I haven’t looked at this again since yesterday (It’s on my list!), but a few comments…

Putting any kind of large buffer beyond RAAT is kind of begging for trouble–we’ve evolved our approach to clock management quite a lot in 1.2, and we are trusting that drivers that claim to ASIO present their timing behavior to us very honestly–both with respect to playing in real-time, and with respect to latency reporting. We were less dependent on this stuff being implemented properly in ASIO drivers in 1.1.

If you have a big (>500ms) buffer in JPLAY, it might help to increase the “Resync Delay” setting in Roon to a corresponding level.
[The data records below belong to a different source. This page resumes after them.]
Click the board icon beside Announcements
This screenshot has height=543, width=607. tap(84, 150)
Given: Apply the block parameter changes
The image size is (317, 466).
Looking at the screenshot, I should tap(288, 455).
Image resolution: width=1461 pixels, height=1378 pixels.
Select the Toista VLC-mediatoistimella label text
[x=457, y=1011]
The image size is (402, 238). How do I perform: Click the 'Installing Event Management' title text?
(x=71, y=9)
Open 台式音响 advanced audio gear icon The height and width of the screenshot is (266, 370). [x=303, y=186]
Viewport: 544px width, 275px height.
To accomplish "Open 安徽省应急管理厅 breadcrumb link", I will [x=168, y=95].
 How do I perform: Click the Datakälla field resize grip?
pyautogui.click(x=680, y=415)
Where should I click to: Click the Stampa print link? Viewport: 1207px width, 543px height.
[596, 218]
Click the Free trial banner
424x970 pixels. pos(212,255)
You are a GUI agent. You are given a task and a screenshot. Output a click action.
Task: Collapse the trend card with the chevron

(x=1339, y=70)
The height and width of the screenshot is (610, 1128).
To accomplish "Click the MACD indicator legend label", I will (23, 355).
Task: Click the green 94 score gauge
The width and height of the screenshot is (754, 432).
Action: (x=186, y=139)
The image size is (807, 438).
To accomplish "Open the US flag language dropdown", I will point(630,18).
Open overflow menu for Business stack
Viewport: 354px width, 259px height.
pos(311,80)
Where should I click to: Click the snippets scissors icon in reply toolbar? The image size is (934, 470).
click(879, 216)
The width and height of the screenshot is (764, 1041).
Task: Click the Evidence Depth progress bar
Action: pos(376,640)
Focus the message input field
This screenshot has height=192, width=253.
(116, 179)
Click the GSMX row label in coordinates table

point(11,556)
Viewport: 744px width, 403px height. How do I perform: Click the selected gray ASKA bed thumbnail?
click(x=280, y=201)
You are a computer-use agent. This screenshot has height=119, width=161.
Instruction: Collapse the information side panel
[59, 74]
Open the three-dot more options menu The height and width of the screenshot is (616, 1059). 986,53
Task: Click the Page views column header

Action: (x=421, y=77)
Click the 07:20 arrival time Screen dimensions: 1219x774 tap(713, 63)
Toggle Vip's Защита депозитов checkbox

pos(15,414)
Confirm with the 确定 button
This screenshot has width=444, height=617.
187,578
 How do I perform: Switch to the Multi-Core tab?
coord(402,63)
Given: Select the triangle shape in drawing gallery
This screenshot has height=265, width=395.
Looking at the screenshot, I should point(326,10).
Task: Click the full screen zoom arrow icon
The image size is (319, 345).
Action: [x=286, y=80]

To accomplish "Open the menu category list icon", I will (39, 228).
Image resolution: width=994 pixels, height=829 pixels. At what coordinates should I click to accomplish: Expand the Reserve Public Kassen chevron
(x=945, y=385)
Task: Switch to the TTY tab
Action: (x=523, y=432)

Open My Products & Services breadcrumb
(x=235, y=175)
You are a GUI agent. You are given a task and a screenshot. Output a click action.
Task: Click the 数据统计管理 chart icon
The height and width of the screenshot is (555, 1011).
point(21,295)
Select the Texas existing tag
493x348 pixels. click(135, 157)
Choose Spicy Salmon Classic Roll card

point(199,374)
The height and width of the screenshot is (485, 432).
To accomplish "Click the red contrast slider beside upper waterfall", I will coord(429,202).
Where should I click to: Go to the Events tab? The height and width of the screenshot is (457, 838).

That way, Roon will fill JPLAY’s buffer with silence and stop making assumptions about clocking/timing during any faster-than-real-time buffering that JPLAY might be doing.

Another thing to consider–RAAT+Roon is a lot more JPLAY-like than Roon 1.1 used to be:

  • Like JPLAY, RAAT runs in an isolated process from the main Roon app, so behavior of the main Roon server/UI is much less likely to influence the audio.
  • Like JPLAY, RAAT has a large memory play buffer inside (similar to JPLAY’s PC buffer). Thinking through this from a technical perspective, this likely negates the influence of their PC buffer.

The ideal settings with 1.2 might be quite different from 1.1, and are probably more conservative (i.e. RAAT is doing some of these things now, so JPLAY can be set up to do less).

I don’t completely understand what the “DAC Link” setting means–according to their specs it has something to do with recovering the DAC clock, but that seems like a strange thing to attach to a setting measured in Hz–keep in mind that RAAT also drives its audio delivery based on the DAC clock, just like Roon 1.1 and Roon 1.0 did.